Pas d’indépendance sans autonomie financière
Incarné par l’OUA depuis le 25 mai 1963, le panafricanisme institutionnel est aujourd’hui porté par l’UA. Mais l’organisation est aujourd’hui cooptée par des intérêts étrangers car n’ayant pas, ou ne se donnant pas, les moyens de sa politique. Sur le plan budgétaire, l’Union africaine dépend en effet de la contribution de bailleurs de fonds étrangers à hauteur de trois quarts de son budget total. Une dépendance financière qui conditionne son alignement, souvent autodestructeur, sur des positions géopolitiques directement antagonistes aux intérêts des État membres.
Ainsi, de l’aveu même de l’UA, « plus de 40 % des États membres ne versent pas leurs contributions annuelles à l’Organisation ». Suite au sommet de Kigali tenu en juillet 2017, ces derniers se sont accordés sur le prélèvement par l’organisation d’une taxe de 0.2% sur les importations du continent, afin de moins dépendre des partenaires internationaux. Toutefois, cette « décision de financement de Kigali » reste à ce jour au point mort. Or, une organisation panafricaine sans indépendance financière représente un sophisme, entre en contradiction directe avec la philosophie qu’elle porte.

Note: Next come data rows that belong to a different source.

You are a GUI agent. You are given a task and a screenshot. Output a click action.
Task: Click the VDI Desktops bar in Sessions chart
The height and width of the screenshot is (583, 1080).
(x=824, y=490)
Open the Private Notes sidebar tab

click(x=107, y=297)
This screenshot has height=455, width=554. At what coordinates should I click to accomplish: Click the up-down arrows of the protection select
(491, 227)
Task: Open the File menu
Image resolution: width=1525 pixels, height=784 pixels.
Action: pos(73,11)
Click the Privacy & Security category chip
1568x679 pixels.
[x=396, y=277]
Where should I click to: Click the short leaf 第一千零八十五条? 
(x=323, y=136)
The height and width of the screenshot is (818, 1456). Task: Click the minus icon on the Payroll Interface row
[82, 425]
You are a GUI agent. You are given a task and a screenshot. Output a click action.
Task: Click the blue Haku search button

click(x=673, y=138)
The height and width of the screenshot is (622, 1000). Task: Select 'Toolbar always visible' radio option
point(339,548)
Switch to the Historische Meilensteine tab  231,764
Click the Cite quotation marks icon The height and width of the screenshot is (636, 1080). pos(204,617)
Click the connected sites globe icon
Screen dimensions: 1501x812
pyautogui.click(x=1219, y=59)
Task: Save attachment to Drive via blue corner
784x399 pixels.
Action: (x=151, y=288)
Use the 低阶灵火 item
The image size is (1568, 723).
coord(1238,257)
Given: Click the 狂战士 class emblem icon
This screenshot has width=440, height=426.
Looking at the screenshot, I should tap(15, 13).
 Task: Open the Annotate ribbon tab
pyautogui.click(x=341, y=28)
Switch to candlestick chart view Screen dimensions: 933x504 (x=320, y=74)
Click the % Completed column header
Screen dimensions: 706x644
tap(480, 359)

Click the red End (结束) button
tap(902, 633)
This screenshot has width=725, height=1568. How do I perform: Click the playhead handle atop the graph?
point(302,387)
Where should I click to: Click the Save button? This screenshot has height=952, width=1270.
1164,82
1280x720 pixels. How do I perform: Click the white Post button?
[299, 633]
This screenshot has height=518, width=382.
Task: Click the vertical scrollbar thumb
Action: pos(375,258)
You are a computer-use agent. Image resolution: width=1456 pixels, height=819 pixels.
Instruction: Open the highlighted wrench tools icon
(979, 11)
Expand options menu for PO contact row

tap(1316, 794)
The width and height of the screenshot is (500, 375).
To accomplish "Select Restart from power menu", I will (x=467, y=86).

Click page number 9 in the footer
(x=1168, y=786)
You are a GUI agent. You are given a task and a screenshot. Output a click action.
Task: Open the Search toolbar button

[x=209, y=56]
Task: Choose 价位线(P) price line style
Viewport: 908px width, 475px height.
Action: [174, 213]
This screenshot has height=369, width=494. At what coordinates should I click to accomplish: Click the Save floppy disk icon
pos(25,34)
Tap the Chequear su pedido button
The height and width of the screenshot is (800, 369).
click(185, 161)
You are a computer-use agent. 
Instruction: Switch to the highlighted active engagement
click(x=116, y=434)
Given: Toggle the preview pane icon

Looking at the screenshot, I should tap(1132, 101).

Des institutions en déphasage avec les peuples
À cela s’ajoute l’enlisement de l’UA dans des dogmes philosophiques aux dépends du pragmatisme qu’appellent certaines situations comme l’injonction faite aux États sahéliens de Transition de tenir des élections, en jetant au passage des millions de dollars dans leur organisation, alors que les défis sécuritaires auxquels ils sont confrontés font de la lutte antiterroriste une priorité des finances publiques. Et pour ne rien arranger, les organisations sous-régionales comme la CEDEAO, émanations locales de l’UA, végètent dans les mêmes carcans.
Si le fédéralisme porté par Kwame Nkrumah reste en vie, il l’est seulement à travers un contre-projet sous-régional soutenu par les ambitions des régimes de Transition sahéliens, Mali et Burkina Faso en tête. Toutefois, c’est surtout via la société civile que le panafricanisme a continué à vivre, traverser les générations et influencer les politiques publiques, même si ce fut avec plus ou moins de succès, comme le mouvement du Front anti-CFA dont la mobilisation a accouché de la mise à l’agenda de l’Eco par la CEDEAO. Une réforme depuis dénoncée comme cosmétique et reléguée à 2027 par les décideurs politiques, soit comme une patate chaude aux calendes grecques.